(Dataset records)
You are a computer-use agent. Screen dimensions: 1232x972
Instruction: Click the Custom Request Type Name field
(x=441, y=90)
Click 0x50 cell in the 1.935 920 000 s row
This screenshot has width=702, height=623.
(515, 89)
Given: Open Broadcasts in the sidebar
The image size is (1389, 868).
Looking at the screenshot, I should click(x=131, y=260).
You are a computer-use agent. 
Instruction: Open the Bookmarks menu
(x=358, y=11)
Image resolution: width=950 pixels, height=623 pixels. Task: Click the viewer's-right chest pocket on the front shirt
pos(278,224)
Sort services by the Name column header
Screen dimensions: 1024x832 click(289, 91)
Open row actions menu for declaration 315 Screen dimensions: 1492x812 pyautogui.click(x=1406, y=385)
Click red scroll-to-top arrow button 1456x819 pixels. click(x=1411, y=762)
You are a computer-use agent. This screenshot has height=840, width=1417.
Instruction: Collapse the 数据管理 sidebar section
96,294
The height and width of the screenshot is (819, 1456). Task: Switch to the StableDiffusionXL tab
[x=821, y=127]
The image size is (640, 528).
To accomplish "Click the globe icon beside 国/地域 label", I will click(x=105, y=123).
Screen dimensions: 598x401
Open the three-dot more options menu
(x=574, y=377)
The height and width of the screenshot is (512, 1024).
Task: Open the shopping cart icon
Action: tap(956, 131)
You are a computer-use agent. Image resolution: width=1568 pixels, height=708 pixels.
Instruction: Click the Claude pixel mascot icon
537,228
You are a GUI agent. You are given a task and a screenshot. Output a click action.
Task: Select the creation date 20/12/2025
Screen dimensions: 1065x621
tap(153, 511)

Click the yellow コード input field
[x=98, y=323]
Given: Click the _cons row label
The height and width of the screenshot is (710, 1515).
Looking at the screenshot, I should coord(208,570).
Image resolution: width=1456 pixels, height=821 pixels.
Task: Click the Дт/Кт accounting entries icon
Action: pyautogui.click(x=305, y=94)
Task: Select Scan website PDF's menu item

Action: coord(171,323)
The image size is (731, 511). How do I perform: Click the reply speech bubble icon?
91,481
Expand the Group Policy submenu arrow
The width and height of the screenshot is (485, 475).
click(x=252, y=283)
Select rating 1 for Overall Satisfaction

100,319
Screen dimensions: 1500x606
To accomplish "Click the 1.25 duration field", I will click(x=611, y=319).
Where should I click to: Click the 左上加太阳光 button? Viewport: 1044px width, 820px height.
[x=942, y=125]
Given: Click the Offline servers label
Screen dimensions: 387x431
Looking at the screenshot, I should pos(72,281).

■ Exercise:
Print every line of the data above precisely as it appears, from the first line through the last, with nothing changed, added, or left out.

■ Exercise result:
You are a computer-use agent. Screen dimensions: 1232x972
Instruction: Click the Custom Request Type Name field
(x=441, y=90)
Click 0x50 cell in the 1.935 920 000 s row
This screenshot has width=702, height=623.
(515, 89)
Given: Open Broadcasts in the sidebar
The image size is (1389, 868).
Looking at the screenshot, I should click(x=131, y=260).
You are a computer-use agent. 
Instruction: Open the Bookmarks menu
(x=358, y=11)
Image resolution: width=950 pixels, height=623 pixels. Task: Click the viewer's-right chest pocket on the front shirt
pos(278,224)
Sort services by the Name column header
Screen dimensions: 1024x832 click(289, 91)
Open row actions menu for declaration 315 Screen dimensions: 1492x812 pyautogui.click(x=1406, y=385)
Click red scroll-to-top arrow button 1456x819 pixels. click(x=1411, y=762)
You are a computer-use agent. This screenshot has height=840, width=1417.
Instruction: Collapse the 数据管理 sidebar section
96,294
The height and width of the screenshot is (819, 1456). Task: Switch to the StableDiffusionXL tab
[x=821, y=127]
The image size is (640, 528).
To accomplish "Click the globe icon beside 国/地域 label", I will click(x=105, y=123).
Screen dimensions: 598x401
Open the three-dot more options menu
(x=574, y=377)
The height and width of the screenshot is (512, 1024).
Task: Open the shopping cart icon
Action: tap(956, 131)
You are a computer-use agent. Image resolution: width=1568 pixels, height=708 pixels.
Instruction: Click the Claude pixel mascot icon
537,228
You are a GUI agent. You are given a task and a screenshot. Output a click action.
Task: Select the creation date 20/12/2025
Screen dimensions: 1065x621
tap(153, 511)

Click the yellow コード input field
[x=98, y=323]
Given: Click the _cons row label
The height and width of the screenshot is (710, 1515).
Looking at the screenshot, I should coord(208,570).
Image resolution: width=1456 pixels, height=821 pixels.
Task: Click the Дт/Кт accounting entries icon
Action: pyautogui.click(x=305, y=94)
Task: Select Scan website PDF's menu item

Action: coord(171,323)
The image size is (731, 511). How do I perform: Click the reply speech bubble icon?
91,481
Expand the Group Policy submenu arrow
The width and height of the screenshot is (485, 475).
click(x=252, y=283)
Select rating 1 for Overall Satisfaction

100,319
Screen dimensions: 1500x606
To accomplish "Click the 1.25 duration field", I will click(x=611, y=319).
Where should I click to: Click the 左上加太阳光 button? Viewport: 1044px width, 820px height.
[x=942, y=125]
Given: Click the Offline servers label
Screen dimensions: 387x431
Looking at the screenshot, I should pos(72,281).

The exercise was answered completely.